School security task force about to release findings

The Madison City School Board and City Council will soon hear the findings of a task force formed after a middle school shooting.

The recommendations from a preliminary report will be presented to city leaders at a joint work session Wednesday night.

Board members and the superintendent will decide how to act on them.

Meetings have been held twice a week since the task force's creation in February.

Professionals in and outside of the Madison community have been working to make your kid's schools safer.

"Whereas I think our schools are extremely safe, I do think that like anything else, we're foolish to think we can't do better," Robby Parker said.

The Bob Jones principal used his expertise overseeing day-to-day operations at a high school, to help the task force look for ways to make school safety and communications even better.

A prosecutor, retired general, and security expert were just some of the wide spectrum of professionals who jumped into dedicate their time and offer a different perspective to the task force.

Parker doesn't know exactly what the findings will entail, but believes the outcome will touch on good things going on and areas that need improvement in and outside of the building.

"I think the findings are going to be invaluable," Parker said.

He explained that the meetings weren't accusatory, but rather positive, professional, and practical.

"In dealing with 2,200 children, I think you've gotta look at things realistically," Parker said.

Madison residents are looking forward to hearing their recommendations.

"I was concerned about the safety for the kids at the schools after the Discovery shooting and with my sister going to Liberty, I think it'll be a good thing to keep the kids safe," Brandon Gilstrap said.

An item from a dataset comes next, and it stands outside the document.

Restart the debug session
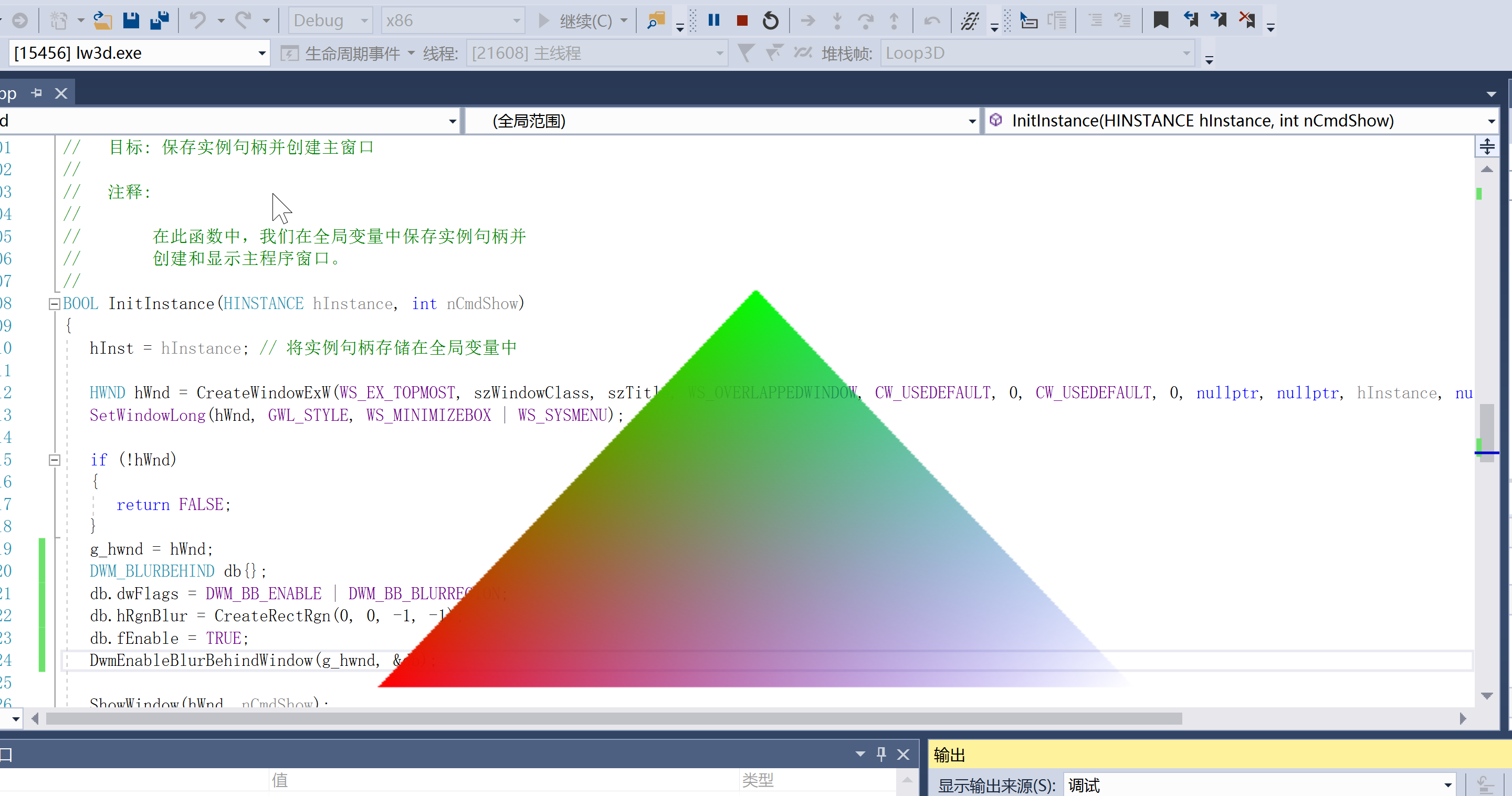The height and width of the screenshot is (796, 1512). pos(770,20)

After the shooting, Madison father of three Ryan Chambers, gave his suggestions to key players, specifically in reference to bullying.

"I would just like to see it's a constant effort that it's not acceptable and that they're constantly making the kids feeling at ease and counseling them that's a real important thing to do," Chambers said.

While he didn't serve on this task force, Madison City Schools Superintendent Dr. Dee Fowler was the one who came up with idea two days after the shooting.

He commends the expertise this task force brings to Madison and says the school system likely couldn't have paid for the service.

This was all a volunteer effort.

Wednesday night's meeting is at the central office in Madison on Celtic Drive beginning at six o'clock.